The beacon itself is not destroyed however. Saitama will activate the beacons one at a time from right to left. If a beacon is destroyed, it cannot be activated.Saitama wants Genos to add a beacon strictly to the right of all the existing beacons, with any position and any power level, such that the least possible number of beacons are destroyed. Note that Genos's placement of the beacon means it will be the first beacon activated.
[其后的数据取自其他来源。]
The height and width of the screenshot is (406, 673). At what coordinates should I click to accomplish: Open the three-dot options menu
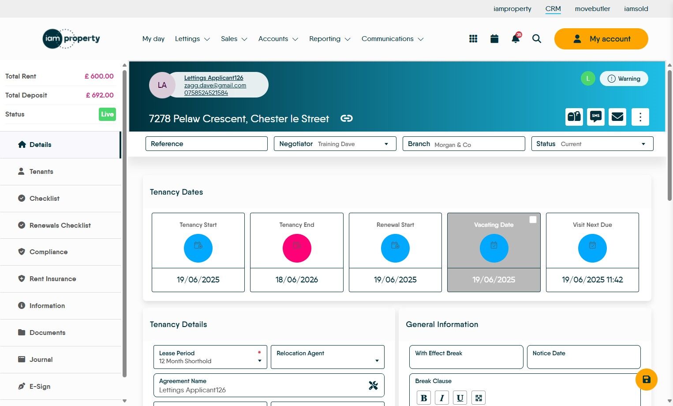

Help Genos by finding the minimum number of beacons that could be destroyed.
Input
The first line of input contains a single integer n (1 ≤ n ≤ 100 000) — the initial number of beacons.
The i-th of next n lines contains two integers ai and bi (0 ≤ ai ≤ 1 000 000, 1 ≤ bi ≤ 1 000 000) — the position and power level of the i-th beacon respectively. No two beacons will have the same position, so ai ≠ aj if i ≠ j.
Output
Print a single integer — the minimum number of beacons that could be destroyed if exactly one beacon is added.
Examples
input
4
1 9
3 1
6 1
7 4
output
1
input
7
1 1
2 1
3 1
4 1
5 1
6 1
7 1
output
3
Note
For the first sample case, the minimum number of beacons destroyed is 1. One way to achieve this is to place a beacon at position 9 with power level 2.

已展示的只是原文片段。